Fruchtkörper: 1-5 cm, rund(lich), weich.

Peridie: Glatt; schmutzig weißlich, spätestens reif ins Braune tendierend. Die äußere Schicht wirkt, als wären Teile der Humusschicht eingewachsen.

Gleba: Jung gelblich, aber schon früh olivgrün bis -braun. Feine, teilweise langgestreckte oder gar labyrinthisch verzweigte Poren erkennbar (Lupe!).

Geruch: Geruch säuerlich, an Wiener Würstchen erinnernd.

Ökologie: Semiepigäisch bei Douglasien.

Bedeutung: Speisewert nicht bekannt, in Deutschland nicht allzu häufig.

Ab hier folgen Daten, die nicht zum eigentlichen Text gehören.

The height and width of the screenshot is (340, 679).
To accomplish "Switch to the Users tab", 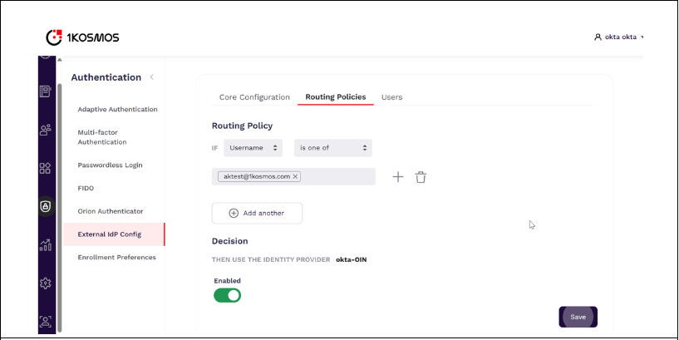I will [x=391, y=97].
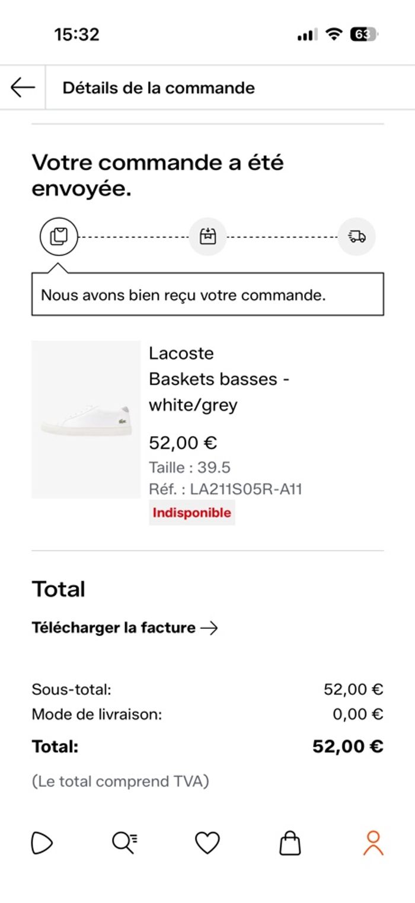This screenshot has width=415, height=903.
Task: Open the home tab icon
Action: [42, 843]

Mikromerkmale: Die Peridie ist zweischichtig hyphig, mit einer äußeren braunhaarigen, stark verwobenen und einer tieferliegenden hyalinen und eher regulären Schicht. Sporen langgezogen elliptisch. Sporenmaß: 6-8 x 2,5-4 µm. Q-Wert: 2,0-2,8.


Artabrenzung: Makroskopisch durch das Vorkommen bei Douglasien und die weiß(lich)e Farbe der Fruchtkörper schon gut im Feld anzusprechen. Mikroskopische Absicherung durch die zweischichtige Peridie, die diese Art als einzige in Europa vorkommende aufweist.

Funddaten: Dezember 2014, Urspringen in Mainfranken (49.912892, 9.689367). Tessin (Schweiz).